Relevez toutes les expressions placées entre guillemets dans l'extrait sur la dissuasion ci-dessous.

----- Extrait du texte -----

Pour mieux appréhender la complexité du dialogue qu’est la dissuasion, il n’est pas inutile de revenir à quelques fondamentaux de ce qui reste, au-delà des théories, une pratique quotidienne entre États, toujours changeante. Le mythe de la « stabilité stratégique » doit plutôt céder la place à la reconnaissance d’une perpétuelle « instabilité corrigée en temps réel ».

Dissuader, c’est « faire renoncer »

Dissuader, c’est décourager l’action de l’autre, au point de le conduire à renoncer à agir. Cela suppose, par des actes ou des promesses d’actes s’appuyant sur des moyens crédibles et une volonté énoncée, d’obtenir de l’autre une « non action ». Pour ce faire, la dissuasion est fondée sur une double approche, rationnelle et irrationnelle. La partie rationnelle, c’est le calcul stratégique froid : convaincre l’autre que les coûts induits par son action dépasseraient de loin les bénéfices anticipés. Notons que la dissuasion fonctionne en mode « carotte / bâton » : la promesse d’un gain peut aider l’autre à renoncer à son action. On est dans un dialogue stratégique classique : qu’est-ce que cela me coûte, qu’est-ce que cela me rapporte ?

Sur le plan théorique, même si cette notion de calcul stratégique est souvent présentée comme l’apanage du réalisme, elle n’est au fond pas incompatible avec des approches libérales ou constructivistes. A condition d’admettre qu’il existe dans les comportements des dirigeants et des États une forme de rationalité, plus ou moins parfaite, on peut admettre également que les décisions sont prises, au moins en partie, sur la base de calculs d’intérêt, même s’ils sont plus ou moins tempérés par des codes sociaux et culturels, une soumission à des normes supérieures, des stratégies individuelles et collectives, etc.

----- Documents de référence -----

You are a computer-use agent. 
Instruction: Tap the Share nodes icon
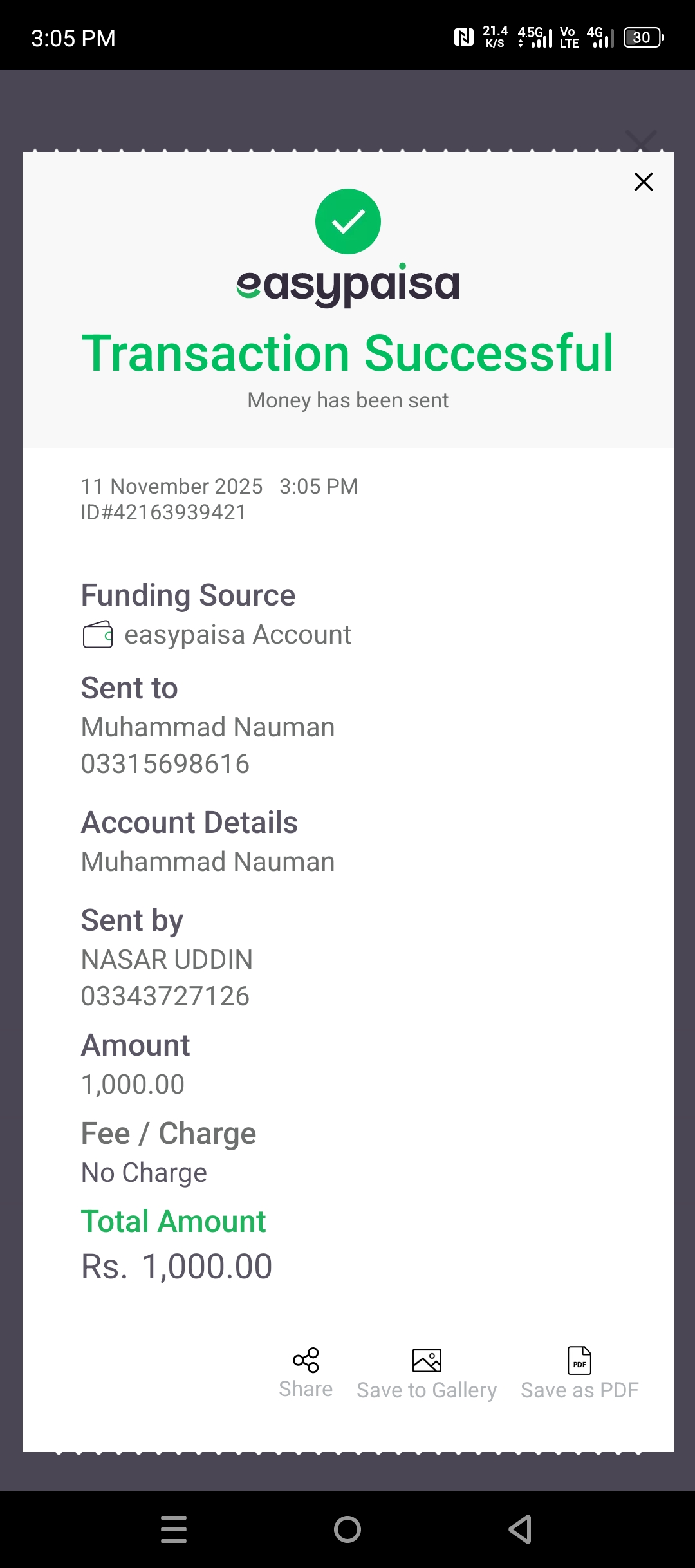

-----

▸ **Corrigé**:
- « stabilité stratégique »
- « instabilité corrigée en temps réel »
- « faire renoncer »
- « non action »
- « carotte / bâton »